Preface

“In almost all textbooks, even the best, this principle is presented so that it is impossible to understand.” (K. Jacobi, Lectures on Dynamics, 1842-1843). I have not chosen to break with tradition.

V. I. Arnold, Mathematical Methods of Classical Mechanics [5], footnote, p. 246

If you can't explain it simply, you don't understand it well enough.

Albert Einstein

There has been a remarkable revival of interest in classical mechanics in recent years. We now know that there is much more to classical mechanics than previously suspected. The behavior of classical systems is surprisingly rich; derivation of the equations of motion, the focus of traditional presentations of mechanics, is just the beginning. Classical systems display a complicated array of phenomena such as nonlinear resonances, chaotic behavior, and transitions to chaos.

Traditional treatments of mechanics concentrate most of their effort on the extremely small class of symbolically tractable dynamical systems. We concentrate on developing general methods for studying the behavior of systems, whether or not they have a symbolic solution. Typical systems exhibit behavior that is qualitatively different from the solvable systems and surprisingly complicated. We focus on the phenomena of motion, and we make extensive use of computer simulation to explore this motion.
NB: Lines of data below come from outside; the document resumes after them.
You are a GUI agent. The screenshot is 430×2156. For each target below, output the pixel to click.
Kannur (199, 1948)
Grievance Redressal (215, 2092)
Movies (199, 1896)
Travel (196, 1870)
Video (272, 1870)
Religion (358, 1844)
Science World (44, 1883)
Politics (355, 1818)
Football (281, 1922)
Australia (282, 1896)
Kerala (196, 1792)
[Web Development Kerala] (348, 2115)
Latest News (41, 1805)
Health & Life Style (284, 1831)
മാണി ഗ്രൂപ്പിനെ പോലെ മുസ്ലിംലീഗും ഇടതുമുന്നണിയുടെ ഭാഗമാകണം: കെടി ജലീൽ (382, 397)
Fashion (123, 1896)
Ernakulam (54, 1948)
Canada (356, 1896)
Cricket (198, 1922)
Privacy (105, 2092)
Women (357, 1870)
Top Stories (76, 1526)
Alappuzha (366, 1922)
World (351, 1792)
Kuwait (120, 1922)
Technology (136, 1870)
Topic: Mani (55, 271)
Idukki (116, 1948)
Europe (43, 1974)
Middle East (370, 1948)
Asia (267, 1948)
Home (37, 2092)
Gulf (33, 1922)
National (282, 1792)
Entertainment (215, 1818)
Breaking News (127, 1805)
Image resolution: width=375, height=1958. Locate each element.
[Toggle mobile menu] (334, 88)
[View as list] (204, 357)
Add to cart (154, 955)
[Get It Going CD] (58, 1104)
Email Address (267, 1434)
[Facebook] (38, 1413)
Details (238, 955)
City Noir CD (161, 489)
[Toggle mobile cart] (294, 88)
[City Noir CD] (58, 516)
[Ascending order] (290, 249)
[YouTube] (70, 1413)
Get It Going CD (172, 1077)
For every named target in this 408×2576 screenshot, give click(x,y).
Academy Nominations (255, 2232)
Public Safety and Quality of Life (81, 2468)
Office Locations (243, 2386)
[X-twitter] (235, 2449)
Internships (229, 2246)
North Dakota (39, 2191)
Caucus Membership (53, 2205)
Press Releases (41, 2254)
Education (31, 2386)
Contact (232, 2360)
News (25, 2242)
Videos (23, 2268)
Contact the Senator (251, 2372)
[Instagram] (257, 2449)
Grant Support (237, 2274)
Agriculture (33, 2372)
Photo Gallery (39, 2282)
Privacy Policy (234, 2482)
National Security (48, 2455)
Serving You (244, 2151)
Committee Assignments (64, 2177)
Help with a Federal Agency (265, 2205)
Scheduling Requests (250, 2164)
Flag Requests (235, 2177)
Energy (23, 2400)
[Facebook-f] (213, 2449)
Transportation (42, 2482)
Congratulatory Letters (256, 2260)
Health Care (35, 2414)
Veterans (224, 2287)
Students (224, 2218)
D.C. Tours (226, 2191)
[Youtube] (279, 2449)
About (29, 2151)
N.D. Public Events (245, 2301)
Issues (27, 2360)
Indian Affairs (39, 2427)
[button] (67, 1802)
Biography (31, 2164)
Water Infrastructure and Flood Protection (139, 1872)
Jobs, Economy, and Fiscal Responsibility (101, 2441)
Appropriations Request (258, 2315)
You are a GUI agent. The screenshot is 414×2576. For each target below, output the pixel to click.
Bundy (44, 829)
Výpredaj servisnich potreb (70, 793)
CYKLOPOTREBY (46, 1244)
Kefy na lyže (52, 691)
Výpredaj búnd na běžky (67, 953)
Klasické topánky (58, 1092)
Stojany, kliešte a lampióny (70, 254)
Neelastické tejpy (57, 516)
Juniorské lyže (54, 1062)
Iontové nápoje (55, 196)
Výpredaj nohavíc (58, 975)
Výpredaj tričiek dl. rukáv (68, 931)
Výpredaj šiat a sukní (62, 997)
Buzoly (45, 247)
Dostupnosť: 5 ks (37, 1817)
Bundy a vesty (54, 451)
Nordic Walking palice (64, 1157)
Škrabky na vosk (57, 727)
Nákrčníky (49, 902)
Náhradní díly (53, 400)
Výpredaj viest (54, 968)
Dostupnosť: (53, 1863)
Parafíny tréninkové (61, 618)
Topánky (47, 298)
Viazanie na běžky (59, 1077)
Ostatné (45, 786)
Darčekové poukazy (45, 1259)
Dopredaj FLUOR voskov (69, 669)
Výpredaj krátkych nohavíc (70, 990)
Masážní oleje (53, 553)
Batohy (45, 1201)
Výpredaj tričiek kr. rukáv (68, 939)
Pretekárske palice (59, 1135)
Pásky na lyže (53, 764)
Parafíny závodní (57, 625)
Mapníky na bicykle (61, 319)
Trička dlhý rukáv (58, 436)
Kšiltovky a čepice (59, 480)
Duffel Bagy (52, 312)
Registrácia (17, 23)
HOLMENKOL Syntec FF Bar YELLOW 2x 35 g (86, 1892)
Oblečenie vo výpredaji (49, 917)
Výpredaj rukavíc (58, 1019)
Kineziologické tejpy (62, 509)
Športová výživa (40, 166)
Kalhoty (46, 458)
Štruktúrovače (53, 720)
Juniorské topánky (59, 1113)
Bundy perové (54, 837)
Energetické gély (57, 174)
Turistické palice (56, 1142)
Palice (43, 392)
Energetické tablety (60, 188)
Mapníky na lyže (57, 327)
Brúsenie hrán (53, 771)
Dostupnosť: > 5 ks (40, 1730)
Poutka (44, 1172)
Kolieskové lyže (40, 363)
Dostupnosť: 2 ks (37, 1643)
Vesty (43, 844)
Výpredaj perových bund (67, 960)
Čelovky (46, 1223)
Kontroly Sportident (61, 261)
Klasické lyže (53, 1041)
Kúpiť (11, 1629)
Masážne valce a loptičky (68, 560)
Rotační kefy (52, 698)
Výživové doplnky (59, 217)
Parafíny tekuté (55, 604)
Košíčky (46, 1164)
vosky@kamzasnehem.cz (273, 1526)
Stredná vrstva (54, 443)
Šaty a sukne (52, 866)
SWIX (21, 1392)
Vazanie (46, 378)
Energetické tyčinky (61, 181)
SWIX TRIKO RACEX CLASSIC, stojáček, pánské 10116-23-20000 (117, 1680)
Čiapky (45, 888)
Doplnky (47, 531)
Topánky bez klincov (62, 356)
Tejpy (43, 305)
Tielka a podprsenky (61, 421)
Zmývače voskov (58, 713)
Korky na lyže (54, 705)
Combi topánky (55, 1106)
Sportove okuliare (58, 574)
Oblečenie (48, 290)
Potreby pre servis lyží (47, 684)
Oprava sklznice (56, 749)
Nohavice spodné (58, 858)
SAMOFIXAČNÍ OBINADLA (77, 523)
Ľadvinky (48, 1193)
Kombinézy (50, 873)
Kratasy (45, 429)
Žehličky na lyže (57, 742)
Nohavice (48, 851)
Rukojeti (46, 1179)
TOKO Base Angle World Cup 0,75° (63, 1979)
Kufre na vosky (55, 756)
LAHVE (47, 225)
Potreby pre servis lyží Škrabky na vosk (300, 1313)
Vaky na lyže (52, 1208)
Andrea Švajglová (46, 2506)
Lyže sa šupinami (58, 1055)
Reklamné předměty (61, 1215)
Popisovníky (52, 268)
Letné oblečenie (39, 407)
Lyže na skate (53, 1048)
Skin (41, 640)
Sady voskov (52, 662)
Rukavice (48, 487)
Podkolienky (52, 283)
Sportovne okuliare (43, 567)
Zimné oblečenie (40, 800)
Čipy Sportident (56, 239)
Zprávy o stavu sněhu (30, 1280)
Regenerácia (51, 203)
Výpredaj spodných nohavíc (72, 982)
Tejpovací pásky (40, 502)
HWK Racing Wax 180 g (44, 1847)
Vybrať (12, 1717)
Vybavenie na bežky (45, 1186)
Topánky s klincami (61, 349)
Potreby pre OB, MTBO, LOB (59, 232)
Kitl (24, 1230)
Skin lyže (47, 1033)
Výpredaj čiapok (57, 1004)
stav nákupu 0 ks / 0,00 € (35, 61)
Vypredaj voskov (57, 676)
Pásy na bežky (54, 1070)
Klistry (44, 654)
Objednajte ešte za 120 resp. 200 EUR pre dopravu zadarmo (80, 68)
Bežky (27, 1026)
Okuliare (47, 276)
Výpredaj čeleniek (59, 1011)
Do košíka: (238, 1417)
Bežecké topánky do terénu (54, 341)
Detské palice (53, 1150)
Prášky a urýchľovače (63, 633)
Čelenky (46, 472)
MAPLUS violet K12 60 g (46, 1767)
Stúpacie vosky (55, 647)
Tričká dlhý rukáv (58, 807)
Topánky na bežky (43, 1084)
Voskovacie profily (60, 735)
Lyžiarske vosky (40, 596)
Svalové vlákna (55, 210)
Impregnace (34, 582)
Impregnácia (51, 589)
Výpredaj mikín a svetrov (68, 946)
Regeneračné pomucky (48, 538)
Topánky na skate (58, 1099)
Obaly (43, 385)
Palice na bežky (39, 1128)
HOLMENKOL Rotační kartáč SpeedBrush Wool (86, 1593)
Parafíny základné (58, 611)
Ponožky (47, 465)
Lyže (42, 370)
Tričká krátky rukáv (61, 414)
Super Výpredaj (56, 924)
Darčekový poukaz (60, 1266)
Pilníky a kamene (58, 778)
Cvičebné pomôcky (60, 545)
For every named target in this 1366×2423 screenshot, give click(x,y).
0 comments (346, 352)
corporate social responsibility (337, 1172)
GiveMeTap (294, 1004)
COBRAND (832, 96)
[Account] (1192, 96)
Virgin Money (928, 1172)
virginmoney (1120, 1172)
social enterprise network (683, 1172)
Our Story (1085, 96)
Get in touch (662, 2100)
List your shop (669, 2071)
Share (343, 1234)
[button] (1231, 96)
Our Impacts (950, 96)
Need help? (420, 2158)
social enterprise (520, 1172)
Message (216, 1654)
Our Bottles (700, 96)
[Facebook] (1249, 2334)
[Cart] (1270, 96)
Even when a system is not symbolically tractable, the tools of modern dynamics allow one to extract a qualitative understanding. Rather than concentrating on symbolic descriptions, we concentrate on geometric features of the set of possible trajectories. Such tools provide a basis for the systematic analysis of numerical or experimental data.

Classical mechanics is deceptively simple. It is surprisingly easy to get the right answer with fallacious reasoning or without real understanding. Traditional mathematical notation contributes to this problem. Symbols have ambiguous meanings that depend on context, and often even change within a given context.¹ For example, a fundamental result of mechanics is the Lagrange equations. In traditional notation the Lagrange equations are written

$\frac{d}{d t} \frac{\partial L}{\partial {\dot{q}}^{i}} - \frac{\partial L}{\partial q^{i}} = 0.$

The Lagrangian L must be interpreted as a function of the position and velocity components qⁱ and ${\dot{q}}^{i}$ , so that the partial derivatives make sense, but then in order for the time derivative d/dt to make sense solution paths must have been inserted into the partial derivatives of the Lagrangian to make functions of time. The traditional use of ambiguous notation is convenient in simple situations, but in more complicated situations it can be a serious handicap to clear reasoning. In order that the reasoning be clear and unambiguous, we have adopted a more precise mathematical notation. Our notation is functional and follows that of modern mathematical presentations.² An introduction to our functional notation is in an appendix.

Computation also enters into the presentation of the mathematical ideas underlying mechanics. We require that our mathematical notations be explicit and precise enough that they can be interpreted automatically, as by a computer. As a consequence of this requirement the formulas and equations that appear in the text stand on their own. They have clear meaning, independent of the informal context. For example, we write Lagrange's equations in functional notation as follows:³

D(∂₂L ∘ Γ[q]) − ∂₁L ∘ Γ[q] = 0.

The Lagrangian L is a real-valued function of time t, coordinates x, and velocities v; the value is L(t, x, v). Partial derivatives are indicated as derivatives of functions with respect to particular argument positions; ∂₂L indicates the function obtained by taking the partial derivative of the Lagrangian function L with respect to the velocity argument position. The traditional partial derivative notation, which employs a derivative with respect to a “variable,” depends on context and can lead to ambiguity.⁴ The partial derivatives of the Lagrangian are then explicitly evaluated along a path function q. The time derivative is taken and the Lagrange equations formed. Each step is explicit; there are no implicit substitutions.

Computational algorithms are used to communicate precisely some of the methods used in the analysis of dynamical phenomena. Expressing the methods of variational mechanics in a computer language forces them to be unambiguous and computationally effective. Computation requires us to be precise about the representation of mechanical and geometric notions as computational objects and permits us to represent explicitly the algorithms for manipulating these objects. Also, once formalized as a procedure, a mathematical idea becomes a tool that can be used directly to compute results.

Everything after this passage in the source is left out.